▶ **Task prompt**
Below are some records. How many of their lines contain the string "heading"? Give the number only.

- - - -

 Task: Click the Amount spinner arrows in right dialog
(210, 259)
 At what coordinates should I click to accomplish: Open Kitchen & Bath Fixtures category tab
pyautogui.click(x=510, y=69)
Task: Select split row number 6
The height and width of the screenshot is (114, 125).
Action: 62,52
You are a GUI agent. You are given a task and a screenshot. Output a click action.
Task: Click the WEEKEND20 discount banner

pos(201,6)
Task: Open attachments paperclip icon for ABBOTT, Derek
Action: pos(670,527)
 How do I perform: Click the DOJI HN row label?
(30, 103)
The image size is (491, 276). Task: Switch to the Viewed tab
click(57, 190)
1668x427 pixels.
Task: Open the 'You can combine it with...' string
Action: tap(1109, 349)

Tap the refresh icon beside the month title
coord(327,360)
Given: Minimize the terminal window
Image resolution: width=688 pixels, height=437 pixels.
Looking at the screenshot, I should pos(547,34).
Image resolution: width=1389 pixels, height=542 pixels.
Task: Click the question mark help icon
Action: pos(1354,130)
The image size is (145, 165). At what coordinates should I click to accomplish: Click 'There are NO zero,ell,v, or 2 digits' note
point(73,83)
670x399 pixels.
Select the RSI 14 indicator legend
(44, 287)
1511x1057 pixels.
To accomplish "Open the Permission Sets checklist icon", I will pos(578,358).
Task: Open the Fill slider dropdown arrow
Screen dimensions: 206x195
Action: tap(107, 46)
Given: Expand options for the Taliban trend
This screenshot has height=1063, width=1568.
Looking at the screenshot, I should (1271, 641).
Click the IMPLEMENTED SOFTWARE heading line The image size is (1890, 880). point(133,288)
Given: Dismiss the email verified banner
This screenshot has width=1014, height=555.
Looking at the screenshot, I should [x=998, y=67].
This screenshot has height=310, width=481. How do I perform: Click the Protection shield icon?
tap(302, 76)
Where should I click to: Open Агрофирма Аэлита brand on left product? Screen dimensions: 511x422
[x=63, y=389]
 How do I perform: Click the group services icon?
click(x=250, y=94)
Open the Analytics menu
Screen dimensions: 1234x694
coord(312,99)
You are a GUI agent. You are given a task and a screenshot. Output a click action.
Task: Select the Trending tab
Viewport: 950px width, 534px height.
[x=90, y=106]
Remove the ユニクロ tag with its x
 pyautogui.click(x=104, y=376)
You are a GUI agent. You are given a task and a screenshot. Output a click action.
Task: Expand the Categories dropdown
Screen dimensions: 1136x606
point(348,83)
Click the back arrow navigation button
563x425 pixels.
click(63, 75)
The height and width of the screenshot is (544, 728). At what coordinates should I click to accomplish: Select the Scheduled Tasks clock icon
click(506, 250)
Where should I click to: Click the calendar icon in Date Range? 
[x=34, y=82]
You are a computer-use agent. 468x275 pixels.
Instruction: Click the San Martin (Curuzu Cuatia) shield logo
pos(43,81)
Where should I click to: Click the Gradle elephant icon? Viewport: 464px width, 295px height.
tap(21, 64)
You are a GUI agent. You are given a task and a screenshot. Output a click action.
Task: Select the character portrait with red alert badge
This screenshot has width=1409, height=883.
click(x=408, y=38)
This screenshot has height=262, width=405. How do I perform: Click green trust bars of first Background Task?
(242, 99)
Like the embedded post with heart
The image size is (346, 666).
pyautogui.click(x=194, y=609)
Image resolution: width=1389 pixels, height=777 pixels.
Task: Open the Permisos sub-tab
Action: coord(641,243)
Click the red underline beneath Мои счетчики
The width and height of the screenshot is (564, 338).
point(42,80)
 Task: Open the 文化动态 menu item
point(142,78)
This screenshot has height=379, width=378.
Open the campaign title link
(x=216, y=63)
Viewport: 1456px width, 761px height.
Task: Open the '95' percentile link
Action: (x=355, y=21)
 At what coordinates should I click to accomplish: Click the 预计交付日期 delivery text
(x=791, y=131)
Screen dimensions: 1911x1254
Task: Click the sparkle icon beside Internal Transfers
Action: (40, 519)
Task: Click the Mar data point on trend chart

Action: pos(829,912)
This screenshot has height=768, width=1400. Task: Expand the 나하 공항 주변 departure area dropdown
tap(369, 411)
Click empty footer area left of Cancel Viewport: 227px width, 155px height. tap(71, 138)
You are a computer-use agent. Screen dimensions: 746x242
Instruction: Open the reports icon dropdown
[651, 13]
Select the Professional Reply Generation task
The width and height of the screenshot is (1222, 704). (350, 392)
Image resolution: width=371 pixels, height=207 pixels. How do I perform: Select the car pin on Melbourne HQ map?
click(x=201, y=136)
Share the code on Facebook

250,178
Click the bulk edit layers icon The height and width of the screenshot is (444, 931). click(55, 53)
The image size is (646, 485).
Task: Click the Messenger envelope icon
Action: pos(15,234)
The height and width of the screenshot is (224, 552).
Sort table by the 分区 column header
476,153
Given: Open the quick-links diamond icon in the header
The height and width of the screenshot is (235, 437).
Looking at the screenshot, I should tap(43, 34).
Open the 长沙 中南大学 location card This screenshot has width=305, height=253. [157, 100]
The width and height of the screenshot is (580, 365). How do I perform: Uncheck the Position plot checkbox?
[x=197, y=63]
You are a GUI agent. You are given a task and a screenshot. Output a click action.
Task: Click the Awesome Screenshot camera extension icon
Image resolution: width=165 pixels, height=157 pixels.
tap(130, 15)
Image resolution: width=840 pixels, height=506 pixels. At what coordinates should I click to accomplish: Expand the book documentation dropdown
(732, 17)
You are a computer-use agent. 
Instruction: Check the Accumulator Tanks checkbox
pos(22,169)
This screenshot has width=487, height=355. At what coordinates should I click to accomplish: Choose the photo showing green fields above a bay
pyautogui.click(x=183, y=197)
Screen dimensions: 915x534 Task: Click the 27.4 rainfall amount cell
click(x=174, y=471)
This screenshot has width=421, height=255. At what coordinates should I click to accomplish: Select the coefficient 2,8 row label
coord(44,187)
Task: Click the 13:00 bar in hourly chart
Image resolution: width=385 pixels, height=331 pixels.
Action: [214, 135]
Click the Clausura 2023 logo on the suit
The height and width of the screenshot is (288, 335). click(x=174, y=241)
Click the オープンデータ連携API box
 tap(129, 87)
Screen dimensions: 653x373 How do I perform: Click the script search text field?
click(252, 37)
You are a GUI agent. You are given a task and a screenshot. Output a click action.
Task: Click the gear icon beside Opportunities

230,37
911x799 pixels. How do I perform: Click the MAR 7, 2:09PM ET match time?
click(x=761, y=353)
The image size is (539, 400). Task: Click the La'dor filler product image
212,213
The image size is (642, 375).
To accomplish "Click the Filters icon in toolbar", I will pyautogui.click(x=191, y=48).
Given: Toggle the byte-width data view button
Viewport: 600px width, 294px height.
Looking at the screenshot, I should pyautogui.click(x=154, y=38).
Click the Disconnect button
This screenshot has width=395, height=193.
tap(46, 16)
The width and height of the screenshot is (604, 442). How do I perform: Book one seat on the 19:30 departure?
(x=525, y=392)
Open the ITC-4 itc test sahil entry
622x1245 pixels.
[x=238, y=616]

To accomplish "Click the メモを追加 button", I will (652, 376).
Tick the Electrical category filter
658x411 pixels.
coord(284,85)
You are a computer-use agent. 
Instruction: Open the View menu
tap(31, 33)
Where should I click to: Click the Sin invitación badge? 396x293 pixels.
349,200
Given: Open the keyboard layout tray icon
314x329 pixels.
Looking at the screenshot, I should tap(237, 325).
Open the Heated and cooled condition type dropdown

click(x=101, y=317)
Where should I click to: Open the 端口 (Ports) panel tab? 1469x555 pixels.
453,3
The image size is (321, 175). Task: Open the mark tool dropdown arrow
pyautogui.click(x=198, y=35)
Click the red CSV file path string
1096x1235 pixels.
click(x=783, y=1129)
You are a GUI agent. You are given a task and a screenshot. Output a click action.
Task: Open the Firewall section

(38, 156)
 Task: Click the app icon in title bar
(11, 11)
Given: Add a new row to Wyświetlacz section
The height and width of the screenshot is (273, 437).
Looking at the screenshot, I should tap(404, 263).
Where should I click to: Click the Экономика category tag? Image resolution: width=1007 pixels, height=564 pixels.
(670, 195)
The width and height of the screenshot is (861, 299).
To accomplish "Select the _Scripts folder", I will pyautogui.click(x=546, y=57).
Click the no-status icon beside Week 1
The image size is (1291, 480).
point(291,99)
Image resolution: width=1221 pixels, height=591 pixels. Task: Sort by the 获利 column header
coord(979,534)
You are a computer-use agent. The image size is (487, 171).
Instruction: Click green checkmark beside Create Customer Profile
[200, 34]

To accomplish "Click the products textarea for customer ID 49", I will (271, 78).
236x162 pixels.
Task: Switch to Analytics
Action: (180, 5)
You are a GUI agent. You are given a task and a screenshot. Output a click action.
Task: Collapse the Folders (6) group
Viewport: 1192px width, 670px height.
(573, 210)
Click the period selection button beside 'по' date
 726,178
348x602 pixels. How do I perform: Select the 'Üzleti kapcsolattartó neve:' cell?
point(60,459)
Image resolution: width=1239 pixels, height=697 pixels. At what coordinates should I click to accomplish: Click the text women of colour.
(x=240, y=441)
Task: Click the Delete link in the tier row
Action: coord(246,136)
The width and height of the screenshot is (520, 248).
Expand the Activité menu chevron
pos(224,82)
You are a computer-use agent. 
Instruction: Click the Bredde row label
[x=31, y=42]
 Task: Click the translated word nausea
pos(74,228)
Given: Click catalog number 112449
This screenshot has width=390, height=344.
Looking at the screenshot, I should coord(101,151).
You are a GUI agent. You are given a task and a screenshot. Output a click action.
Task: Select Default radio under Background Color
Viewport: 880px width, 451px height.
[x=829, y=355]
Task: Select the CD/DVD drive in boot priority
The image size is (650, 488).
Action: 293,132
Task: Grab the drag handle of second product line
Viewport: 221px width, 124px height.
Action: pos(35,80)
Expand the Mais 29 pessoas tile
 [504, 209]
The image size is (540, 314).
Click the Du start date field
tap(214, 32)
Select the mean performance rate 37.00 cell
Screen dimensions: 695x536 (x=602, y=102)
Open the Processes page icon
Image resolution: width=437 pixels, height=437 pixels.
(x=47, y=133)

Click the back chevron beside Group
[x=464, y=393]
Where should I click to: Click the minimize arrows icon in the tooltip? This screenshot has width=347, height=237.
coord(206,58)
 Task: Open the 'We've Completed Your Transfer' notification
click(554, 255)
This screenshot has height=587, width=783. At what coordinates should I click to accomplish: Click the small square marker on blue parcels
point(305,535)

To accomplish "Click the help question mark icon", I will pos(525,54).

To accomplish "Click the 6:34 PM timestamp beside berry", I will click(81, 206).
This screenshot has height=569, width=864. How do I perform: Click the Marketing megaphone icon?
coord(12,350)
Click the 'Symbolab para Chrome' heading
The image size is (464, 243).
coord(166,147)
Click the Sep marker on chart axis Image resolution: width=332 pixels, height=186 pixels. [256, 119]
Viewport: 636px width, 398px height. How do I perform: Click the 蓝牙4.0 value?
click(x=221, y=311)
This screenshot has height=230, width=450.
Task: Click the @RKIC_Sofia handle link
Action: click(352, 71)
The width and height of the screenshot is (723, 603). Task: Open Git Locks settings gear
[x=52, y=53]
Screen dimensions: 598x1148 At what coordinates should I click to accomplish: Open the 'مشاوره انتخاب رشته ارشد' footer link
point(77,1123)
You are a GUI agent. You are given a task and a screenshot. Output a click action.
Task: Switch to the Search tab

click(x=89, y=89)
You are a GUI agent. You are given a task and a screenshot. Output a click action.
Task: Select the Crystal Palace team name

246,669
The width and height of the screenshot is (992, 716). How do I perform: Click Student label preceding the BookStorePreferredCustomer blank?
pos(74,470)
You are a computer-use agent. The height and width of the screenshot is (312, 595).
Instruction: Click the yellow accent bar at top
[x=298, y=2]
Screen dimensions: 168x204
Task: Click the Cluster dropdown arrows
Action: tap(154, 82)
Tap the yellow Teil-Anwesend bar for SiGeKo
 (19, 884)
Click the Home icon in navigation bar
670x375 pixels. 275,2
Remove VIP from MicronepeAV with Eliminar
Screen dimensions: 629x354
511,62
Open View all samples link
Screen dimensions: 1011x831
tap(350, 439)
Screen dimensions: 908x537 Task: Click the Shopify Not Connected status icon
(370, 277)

- - - -

▶ **The answer**
2